A tube carrier assembly 224 is a part of, or is attached to, measurement stage 208. Tube carrier assembly 224 carries conduit arrangement 212 while substantially absorbing disturbance forces associated with the movement of first portion 212a. That is, conduit arrangement 212 is coupled to measurement stage 208 by tube carrier assembly 224 and substantially all disturbance forces generated by first portion 212a may be absorbed by measurement stage 208. Second portion 212b of conduit arrangement 212 is relatively flexible.
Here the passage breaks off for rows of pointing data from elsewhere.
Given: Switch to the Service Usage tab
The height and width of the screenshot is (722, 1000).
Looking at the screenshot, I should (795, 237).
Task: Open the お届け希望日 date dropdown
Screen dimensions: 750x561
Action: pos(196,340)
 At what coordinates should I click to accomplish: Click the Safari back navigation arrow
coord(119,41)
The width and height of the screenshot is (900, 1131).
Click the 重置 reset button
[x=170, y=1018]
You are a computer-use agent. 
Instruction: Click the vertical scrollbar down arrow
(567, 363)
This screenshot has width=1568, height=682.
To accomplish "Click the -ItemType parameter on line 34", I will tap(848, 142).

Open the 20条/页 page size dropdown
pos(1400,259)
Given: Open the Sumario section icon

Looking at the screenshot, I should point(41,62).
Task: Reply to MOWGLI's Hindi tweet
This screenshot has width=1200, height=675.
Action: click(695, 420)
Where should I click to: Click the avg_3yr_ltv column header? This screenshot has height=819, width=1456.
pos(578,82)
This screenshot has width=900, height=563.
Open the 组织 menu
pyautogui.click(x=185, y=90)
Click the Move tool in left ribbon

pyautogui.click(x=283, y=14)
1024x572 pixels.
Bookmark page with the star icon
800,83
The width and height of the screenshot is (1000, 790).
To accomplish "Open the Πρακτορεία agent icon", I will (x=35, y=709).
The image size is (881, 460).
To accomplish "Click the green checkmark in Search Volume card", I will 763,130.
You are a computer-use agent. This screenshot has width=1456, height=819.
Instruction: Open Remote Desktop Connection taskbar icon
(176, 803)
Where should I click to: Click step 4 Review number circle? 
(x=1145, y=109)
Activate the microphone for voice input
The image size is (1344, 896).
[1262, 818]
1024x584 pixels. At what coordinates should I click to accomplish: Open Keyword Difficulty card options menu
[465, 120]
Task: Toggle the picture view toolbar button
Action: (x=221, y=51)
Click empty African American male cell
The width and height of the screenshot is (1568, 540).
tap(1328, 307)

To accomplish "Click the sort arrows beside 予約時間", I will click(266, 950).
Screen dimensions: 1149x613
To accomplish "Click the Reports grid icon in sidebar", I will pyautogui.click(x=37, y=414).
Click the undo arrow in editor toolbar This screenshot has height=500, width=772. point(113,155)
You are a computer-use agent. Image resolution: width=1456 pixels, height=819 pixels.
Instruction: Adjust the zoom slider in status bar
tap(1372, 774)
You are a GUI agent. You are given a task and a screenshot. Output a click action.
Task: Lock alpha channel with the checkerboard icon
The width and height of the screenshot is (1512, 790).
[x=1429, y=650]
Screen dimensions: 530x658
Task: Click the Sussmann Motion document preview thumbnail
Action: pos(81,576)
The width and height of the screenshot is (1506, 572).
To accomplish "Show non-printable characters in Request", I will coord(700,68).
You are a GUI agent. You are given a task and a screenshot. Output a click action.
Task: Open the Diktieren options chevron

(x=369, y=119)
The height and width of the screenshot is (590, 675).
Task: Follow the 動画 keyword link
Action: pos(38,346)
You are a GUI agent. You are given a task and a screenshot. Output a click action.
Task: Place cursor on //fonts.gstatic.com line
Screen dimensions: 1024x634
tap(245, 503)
As such, second portion 212b of conduit arrangement 212 is arranged to contract, by decreasing the curvature of second portion 212b, as a distance between wafer stage 204 and measurement stage 208 decreases, and to stretch or extend, by increasing the curvature of second portion 212b, as the distance between wafer stage 204 and measurement stage 208 increases.

Tube carrier assembly 224 may be any assembly that substantially secures conduit arrangement 212 to measurement stage 208 such that conduit arrangement 212 may move with measurement stage 208. One embodiment of tube carrier assembly 224 will be described below with reference to FIGS. 6A and 6B. When measurement stage 208 is in relatively close proximity to wafer stage 204 and moves with wafer stage 204, disturbance forces from first portion 212a may be absorbed by measurement stage 208, and second portion 212b may maintain a substantially constant configuration so as not to create substantial disturbance forces acting on wafer stage 204. Tube carrier assembly 224 thereby reduces the effect on wafer stage 204 from disturbances associated with conduit arrangement 212.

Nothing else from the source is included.